Assignment: Only a number is expected: the count of lines in the listing where "prompt" occurs.

Task material:
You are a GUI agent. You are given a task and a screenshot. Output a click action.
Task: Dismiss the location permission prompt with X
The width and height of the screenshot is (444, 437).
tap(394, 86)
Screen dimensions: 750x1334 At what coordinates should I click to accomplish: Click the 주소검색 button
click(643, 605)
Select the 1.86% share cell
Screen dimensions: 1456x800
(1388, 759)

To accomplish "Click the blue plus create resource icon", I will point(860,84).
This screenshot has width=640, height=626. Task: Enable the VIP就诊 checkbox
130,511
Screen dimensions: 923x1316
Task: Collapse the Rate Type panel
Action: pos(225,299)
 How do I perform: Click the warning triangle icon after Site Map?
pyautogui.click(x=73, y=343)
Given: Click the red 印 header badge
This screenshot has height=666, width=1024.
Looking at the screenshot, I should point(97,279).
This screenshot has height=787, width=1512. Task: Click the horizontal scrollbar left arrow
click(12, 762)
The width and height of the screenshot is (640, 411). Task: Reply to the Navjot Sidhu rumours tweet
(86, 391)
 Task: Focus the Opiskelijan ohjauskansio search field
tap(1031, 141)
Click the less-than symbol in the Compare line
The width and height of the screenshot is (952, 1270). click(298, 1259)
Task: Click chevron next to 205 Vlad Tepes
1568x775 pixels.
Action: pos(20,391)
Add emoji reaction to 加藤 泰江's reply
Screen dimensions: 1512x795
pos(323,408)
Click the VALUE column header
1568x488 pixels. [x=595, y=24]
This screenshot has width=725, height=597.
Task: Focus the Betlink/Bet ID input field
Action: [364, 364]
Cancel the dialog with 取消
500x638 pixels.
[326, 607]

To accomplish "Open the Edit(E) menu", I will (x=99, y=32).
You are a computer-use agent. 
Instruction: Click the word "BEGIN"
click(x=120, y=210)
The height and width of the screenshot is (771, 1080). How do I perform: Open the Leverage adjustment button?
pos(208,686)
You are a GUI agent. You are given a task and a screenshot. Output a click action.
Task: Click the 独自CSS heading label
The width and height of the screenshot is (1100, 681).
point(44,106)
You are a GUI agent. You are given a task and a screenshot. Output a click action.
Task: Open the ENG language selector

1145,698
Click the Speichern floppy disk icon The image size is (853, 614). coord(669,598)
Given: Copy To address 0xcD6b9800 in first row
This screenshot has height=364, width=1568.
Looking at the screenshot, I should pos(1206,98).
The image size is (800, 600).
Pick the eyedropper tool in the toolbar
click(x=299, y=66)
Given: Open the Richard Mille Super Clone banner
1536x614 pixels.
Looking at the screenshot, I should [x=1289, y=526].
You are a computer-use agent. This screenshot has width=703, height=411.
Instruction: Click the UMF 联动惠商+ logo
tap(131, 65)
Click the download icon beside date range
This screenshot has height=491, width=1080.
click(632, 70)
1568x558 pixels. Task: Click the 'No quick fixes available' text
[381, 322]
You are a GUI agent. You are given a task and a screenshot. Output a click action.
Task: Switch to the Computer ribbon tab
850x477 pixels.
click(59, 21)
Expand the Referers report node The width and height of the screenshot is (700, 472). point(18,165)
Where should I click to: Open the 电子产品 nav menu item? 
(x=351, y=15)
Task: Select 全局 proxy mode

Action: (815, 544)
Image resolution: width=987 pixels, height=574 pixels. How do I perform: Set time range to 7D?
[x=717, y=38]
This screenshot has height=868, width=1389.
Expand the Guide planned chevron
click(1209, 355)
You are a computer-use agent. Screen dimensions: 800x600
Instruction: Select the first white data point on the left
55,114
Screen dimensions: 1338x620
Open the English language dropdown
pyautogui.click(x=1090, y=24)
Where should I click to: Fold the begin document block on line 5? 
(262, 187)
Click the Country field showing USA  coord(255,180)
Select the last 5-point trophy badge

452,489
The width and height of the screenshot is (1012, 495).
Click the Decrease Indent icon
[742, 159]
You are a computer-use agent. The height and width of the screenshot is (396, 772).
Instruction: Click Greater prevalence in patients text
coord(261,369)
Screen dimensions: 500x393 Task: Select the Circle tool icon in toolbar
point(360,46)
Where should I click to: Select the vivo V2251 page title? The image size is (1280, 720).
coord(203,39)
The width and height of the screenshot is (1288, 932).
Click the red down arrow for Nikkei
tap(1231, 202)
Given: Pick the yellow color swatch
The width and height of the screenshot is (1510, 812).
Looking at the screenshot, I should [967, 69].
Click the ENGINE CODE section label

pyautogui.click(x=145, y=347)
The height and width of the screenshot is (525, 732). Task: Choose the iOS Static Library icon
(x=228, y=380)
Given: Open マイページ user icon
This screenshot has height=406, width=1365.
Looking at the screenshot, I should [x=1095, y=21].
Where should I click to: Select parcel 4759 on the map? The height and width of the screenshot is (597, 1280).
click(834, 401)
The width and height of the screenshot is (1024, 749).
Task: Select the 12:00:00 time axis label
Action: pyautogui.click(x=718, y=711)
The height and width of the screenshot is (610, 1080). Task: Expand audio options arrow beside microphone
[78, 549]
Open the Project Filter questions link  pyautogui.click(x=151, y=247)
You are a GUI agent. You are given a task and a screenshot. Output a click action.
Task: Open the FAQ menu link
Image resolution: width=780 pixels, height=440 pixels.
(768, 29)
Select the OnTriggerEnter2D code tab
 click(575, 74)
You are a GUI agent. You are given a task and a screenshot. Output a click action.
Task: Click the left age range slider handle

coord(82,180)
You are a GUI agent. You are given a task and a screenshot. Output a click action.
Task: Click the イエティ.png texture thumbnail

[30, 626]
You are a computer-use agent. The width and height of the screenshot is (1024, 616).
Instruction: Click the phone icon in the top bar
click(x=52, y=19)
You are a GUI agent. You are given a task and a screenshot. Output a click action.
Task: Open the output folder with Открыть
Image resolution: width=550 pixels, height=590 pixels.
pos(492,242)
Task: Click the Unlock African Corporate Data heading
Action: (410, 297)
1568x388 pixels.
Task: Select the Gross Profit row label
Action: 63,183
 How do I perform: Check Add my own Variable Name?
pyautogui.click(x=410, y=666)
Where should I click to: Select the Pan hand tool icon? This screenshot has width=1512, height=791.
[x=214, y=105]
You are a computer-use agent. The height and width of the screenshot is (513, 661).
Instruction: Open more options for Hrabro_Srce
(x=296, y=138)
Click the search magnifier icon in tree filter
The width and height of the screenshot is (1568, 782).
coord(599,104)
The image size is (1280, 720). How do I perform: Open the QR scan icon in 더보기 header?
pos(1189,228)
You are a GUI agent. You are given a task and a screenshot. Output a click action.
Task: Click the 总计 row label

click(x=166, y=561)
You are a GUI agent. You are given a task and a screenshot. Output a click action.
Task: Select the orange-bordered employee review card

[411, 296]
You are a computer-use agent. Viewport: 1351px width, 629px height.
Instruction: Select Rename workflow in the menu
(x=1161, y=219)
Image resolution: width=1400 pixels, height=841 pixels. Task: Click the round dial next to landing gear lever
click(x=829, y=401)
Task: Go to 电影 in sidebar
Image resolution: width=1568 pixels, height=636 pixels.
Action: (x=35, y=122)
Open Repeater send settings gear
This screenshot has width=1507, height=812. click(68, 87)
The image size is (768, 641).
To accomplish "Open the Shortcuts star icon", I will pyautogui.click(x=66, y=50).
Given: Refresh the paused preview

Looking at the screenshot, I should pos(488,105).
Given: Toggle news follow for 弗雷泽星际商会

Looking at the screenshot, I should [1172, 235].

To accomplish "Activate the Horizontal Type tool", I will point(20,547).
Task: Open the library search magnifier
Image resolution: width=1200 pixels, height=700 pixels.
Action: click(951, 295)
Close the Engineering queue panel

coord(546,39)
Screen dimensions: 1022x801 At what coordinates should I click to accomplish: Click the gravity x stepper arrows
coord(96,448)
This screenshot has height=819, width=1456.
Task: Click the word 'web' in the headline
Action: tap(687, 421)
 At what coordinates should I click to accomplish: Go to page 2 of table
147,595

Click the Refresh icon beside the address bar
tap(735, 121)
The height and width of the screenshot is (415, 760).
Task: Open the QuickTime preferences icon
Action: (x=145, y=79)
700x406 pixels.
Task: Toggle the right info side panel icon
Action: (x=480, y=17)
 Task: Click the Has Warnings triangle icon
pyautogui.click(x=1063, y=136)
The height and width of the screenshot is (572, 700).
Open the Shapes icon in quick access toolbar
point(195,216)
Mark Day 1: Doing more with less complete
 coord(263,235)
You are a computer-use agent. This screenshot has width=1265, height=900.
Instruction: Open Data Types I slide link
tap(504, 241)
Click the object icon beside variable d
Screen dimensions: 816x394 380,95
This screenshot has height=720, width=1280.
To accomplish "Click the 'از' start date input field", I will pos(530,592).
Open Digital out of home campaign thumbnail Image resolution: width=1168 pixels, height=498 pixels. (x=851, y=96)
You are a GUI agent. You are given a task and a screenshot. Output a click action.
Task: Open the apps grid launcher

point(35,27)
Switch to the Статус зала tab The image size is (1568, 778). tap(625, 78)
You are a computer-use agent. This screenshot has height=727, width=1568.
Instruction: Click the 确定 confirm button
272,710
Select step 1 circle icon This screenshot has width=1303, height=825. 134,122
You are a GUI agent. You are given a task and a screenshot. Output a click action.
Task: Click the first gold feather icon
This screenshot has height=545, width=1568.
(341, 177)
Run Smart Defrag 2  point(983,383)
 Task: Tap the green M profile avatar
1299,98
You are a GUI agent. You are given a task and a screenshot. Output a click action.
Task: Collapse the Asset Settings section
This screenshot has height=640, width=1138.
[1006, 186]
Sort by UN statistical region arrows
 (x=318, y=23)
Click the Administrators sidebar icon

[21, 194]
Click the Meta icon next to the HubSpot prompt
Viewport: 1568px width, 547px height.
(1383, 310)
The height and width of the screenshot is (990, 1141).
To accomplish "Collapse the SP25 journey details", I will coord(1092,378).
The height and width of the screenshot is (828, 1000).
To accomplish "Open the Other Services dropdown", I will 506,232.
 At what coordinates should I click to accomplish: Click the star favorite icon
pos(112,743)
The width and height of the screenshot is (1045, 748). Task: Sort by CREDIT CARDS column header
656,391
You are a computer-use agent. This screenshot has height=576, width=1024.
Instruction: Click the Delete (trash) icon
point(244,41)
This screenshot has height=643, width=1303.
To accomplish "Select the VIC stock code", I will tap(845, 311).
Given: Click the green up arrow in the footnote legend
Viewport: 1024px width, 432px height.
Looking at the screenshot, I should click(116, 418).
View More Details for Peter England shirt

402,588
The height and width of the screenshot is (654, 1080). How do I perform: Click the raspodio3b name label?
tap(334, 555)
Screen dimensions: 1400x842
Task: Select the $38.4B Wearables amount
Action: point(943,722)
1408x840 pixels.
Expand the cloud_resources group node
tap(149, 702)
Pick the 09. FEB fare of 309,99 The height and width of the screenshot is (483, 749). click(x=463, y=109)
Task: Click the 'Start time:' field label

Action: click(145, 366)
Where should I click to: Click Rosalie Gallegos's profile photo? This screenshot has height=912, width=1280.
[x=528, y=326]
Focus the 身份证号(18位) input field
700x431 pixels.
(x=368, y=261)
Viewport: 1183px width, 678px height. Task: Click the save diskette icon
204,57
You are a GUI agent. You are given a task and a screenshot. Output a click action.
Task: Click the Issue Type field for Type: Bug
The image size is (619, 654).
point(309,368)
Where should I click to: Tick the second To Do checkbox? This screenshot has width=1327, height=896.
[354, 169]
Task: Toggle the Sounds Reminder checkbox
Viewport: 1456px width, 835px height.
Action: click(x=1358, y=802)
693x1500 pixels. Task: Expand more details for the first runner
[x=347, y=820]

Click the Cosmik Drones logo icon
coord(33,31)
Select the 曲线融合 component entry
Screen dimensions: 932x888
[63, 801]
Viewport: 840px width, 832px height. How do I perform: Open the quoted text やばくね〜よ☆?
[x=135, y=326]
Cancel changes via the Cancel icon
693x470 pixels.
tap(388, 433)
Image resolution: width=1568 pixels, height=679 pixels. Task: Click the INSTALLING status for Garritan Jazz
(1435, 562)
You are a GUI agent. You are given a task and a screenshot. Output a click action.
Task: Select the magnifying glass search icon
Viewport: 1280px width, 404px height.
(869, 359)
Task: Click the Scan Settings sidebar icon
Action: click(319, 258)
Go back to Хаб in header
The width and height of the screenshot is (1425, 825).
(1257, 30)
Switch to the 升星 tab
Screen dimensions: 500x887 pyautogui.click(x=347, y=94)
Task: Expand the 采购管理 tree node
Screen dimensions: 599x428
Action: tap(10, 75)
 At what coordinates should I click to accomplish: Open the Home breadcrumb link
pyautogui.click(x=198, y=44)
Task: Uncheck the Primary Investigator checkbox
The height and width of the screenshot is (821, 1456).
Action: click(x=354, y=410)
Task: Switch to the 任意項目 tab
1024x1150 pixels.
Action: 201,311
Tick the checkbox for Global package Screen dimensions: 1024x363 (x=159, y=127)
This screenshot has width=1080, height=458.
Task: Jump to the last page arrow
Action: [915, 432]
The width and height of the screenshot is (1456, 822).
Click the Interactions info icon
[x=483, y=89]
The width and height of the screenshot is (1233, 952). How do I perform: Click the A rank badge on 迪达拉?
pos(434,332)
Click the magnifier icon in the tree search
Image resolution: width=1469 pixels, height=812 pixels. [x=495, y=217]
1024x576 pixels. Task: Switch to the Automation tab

Task result: 2